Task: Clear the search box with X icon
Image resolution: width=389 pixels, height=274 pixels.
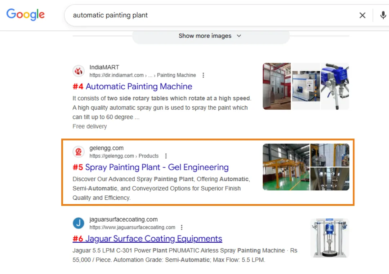Action: [362, 16]
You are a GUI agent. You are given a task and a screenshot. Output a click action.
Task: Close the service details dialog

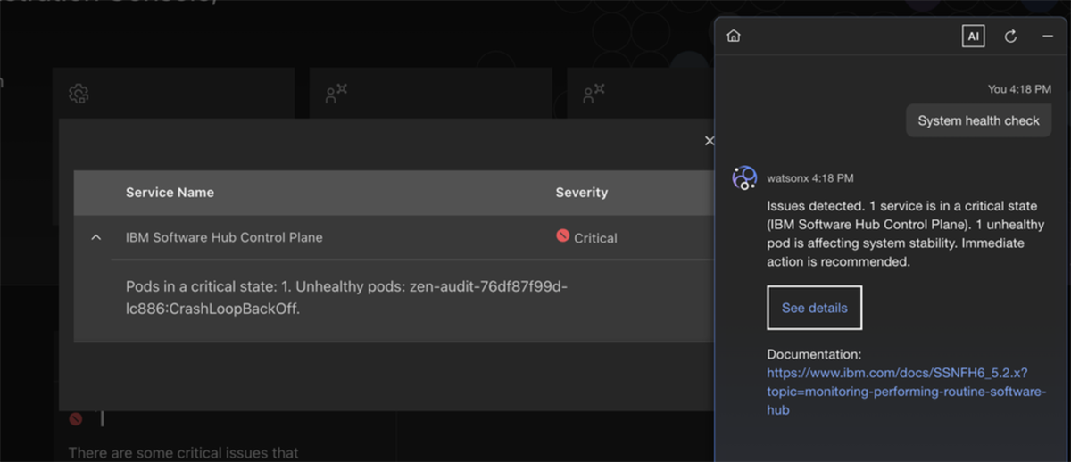click(x=710, y=141)
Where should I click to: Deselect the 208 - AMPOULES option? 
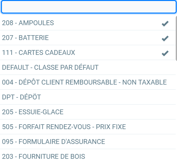pos(88,23)
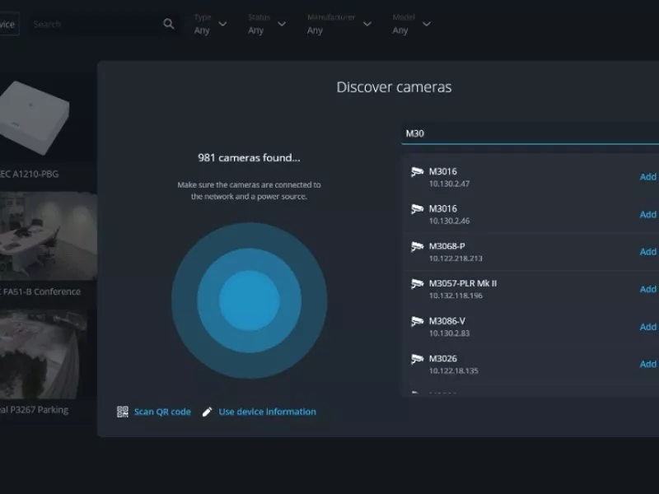Screen dimensions: 659x494
Task: Click Scan QR code
Action: [161, 412]
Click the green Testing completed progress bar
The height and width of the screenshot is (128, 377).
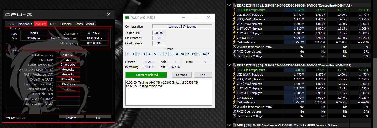tap(146, 75)
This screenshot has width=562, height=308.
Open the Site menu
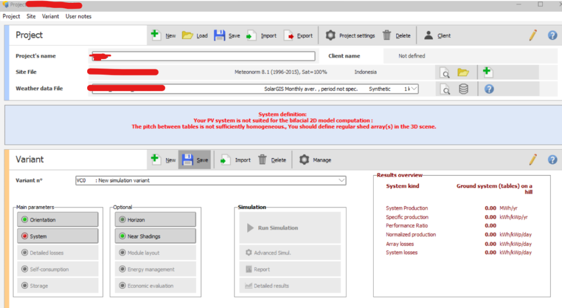[x=31, y=16]
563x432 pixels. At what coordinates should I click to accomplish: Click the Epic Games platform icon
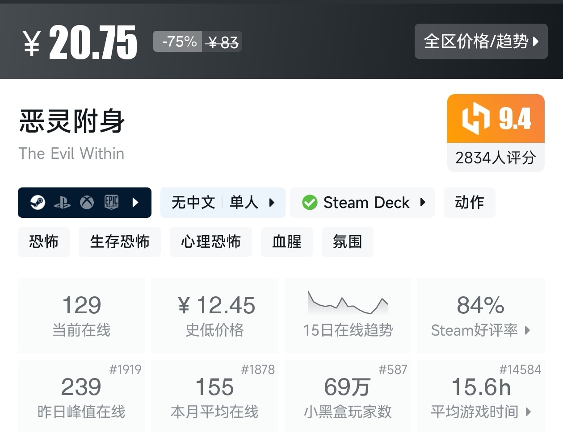pyautogui.click(x=111, y=203)
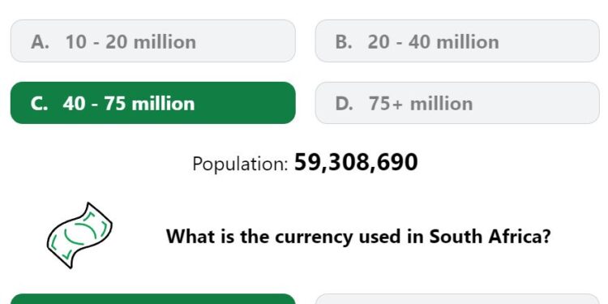
Task: Click the "75+ million" text
Action: (421, 104)
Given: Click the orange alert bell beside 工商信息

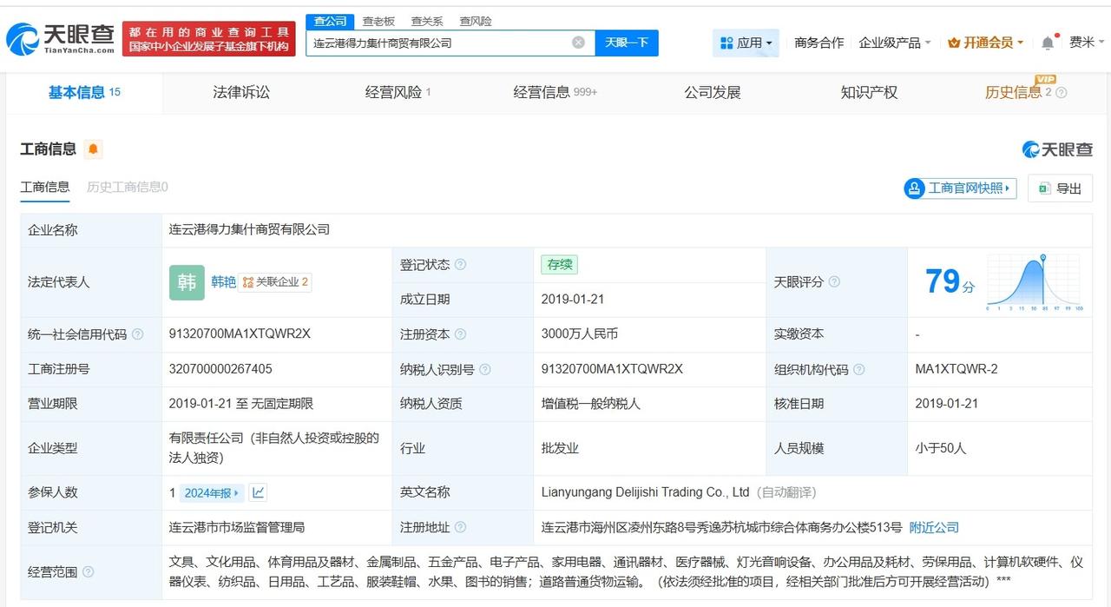Looking at the screenshot, I should click(94, 149).

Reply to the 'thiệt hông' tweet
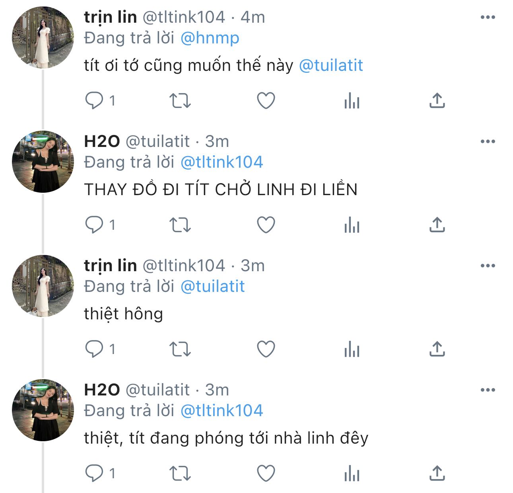tap(94, 349)
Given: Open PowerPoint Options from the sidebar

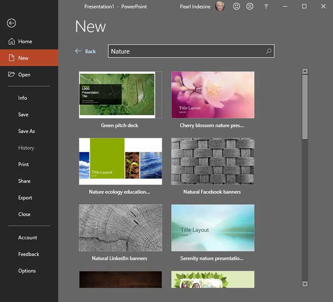Looking at the screenshot, I should (x=27, y=271).
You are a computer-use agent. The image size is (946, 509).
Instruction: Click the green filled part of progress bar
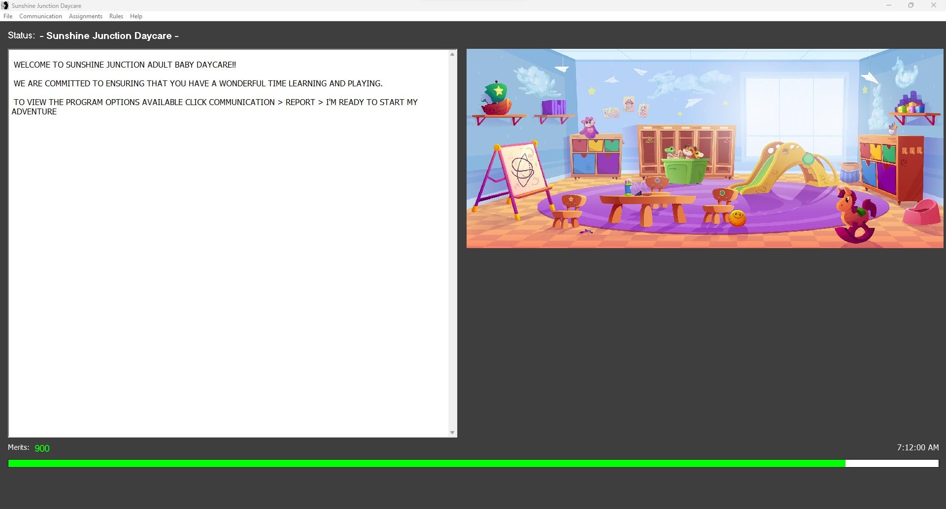[x=424, y=464]
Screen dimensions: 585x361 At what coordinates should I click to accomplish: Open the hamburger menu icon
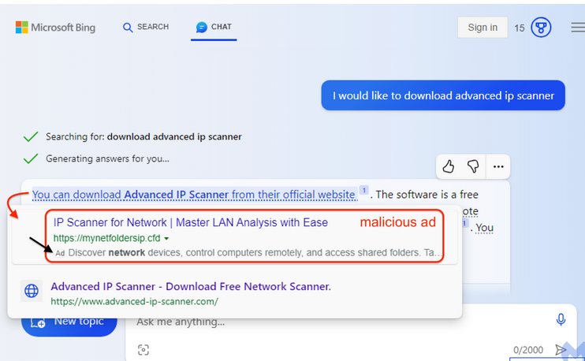pyautogui.click(x=578, y=28)
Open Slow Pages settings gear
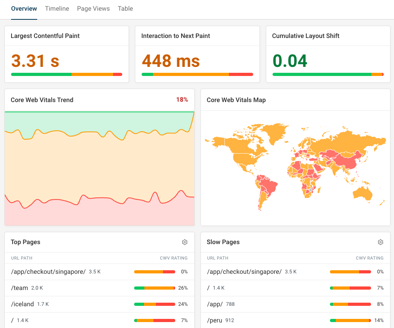Viewport: 394px width, 328px height. [x=380, y=242]
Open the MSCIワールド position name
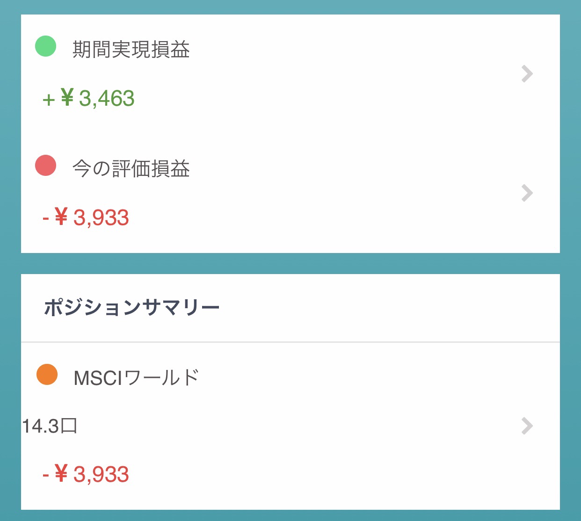Screen dimensions: 581x521 point(136,378)
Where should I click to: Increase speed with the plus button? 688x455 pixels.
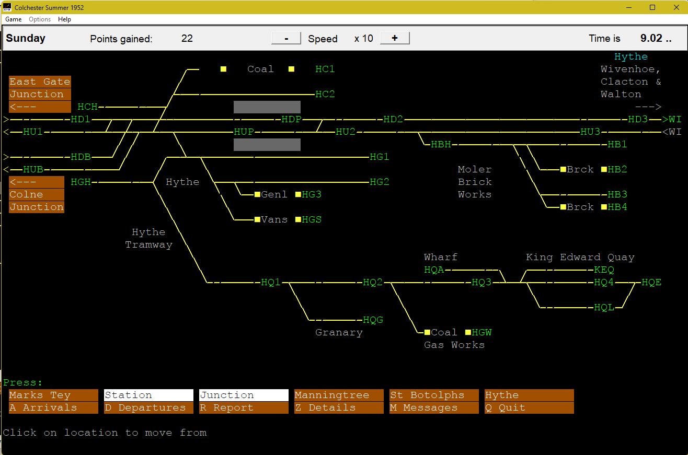coord(395,38)
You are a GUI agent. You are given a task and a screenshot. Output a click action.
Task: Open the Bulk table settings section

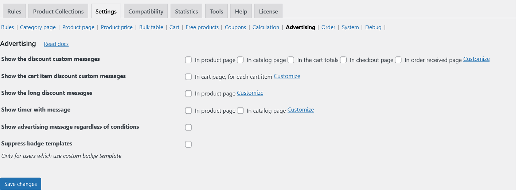coord(151,27)
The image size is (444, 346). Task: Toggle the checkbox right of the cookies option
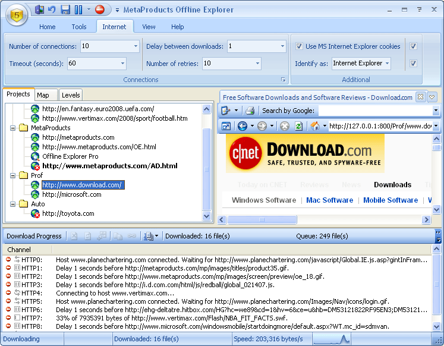[413, 46]
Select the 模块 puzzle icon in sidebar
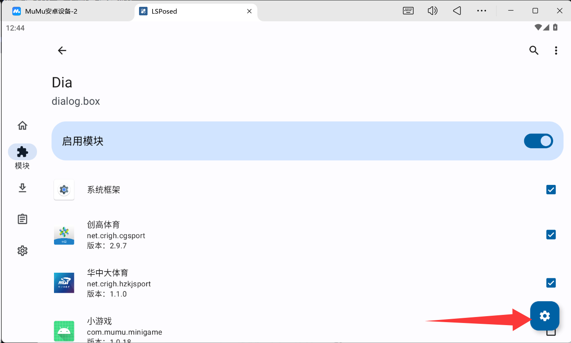The height and width of the screenshot is (343, 571). (x=23, y=152)
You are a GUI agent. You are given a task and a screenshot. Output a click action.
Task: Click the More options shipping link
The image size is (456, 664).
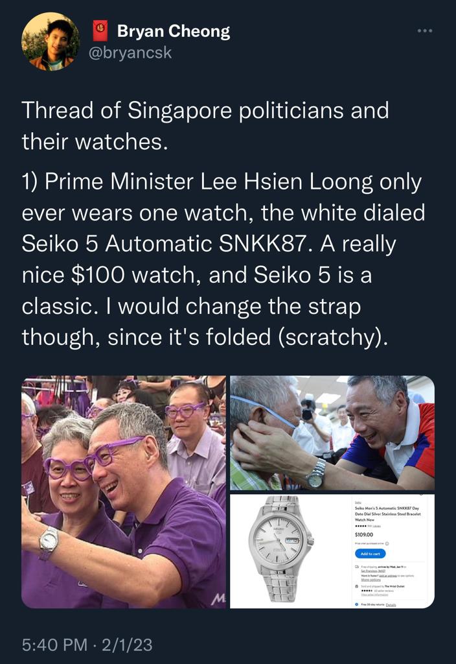tap(371, 580)
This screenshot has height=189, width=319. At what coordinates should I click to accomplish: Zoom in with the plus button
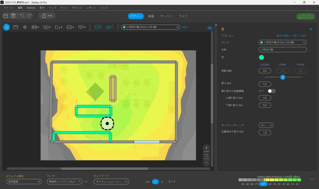pos(206,148)
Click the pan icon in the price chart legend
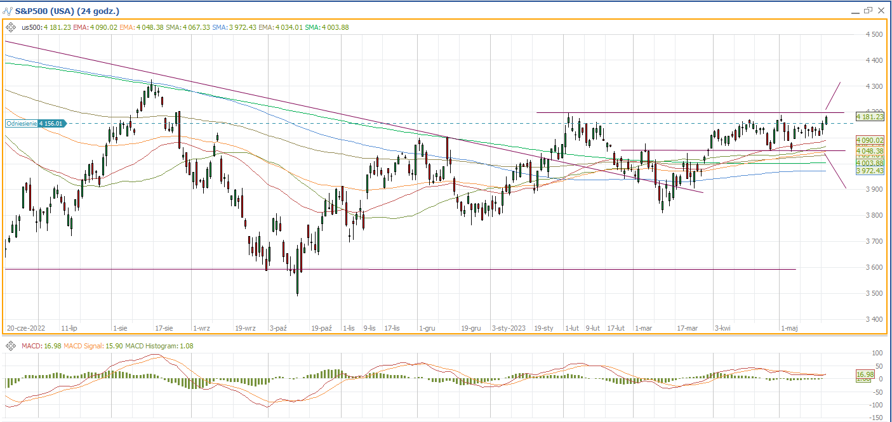892x422 pixels. (x=11, y=27)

______________________________

* Activity: Only the lines from the line holding "Task: Click the More options shipping link" through the last line above belong in the answer, repeated exactly; the pictures do not.

* Solution:
Task: Click the More options shipping link
The image size is (456, 664).
tap(371, 580)
This screenshot has height=189, width=319. At what coordinates should I click to accomplish: Zoom in with the plus button
pos(206,148)
Click the pan icon in the price chart legend
892x422 pixels. (x=11, y=27)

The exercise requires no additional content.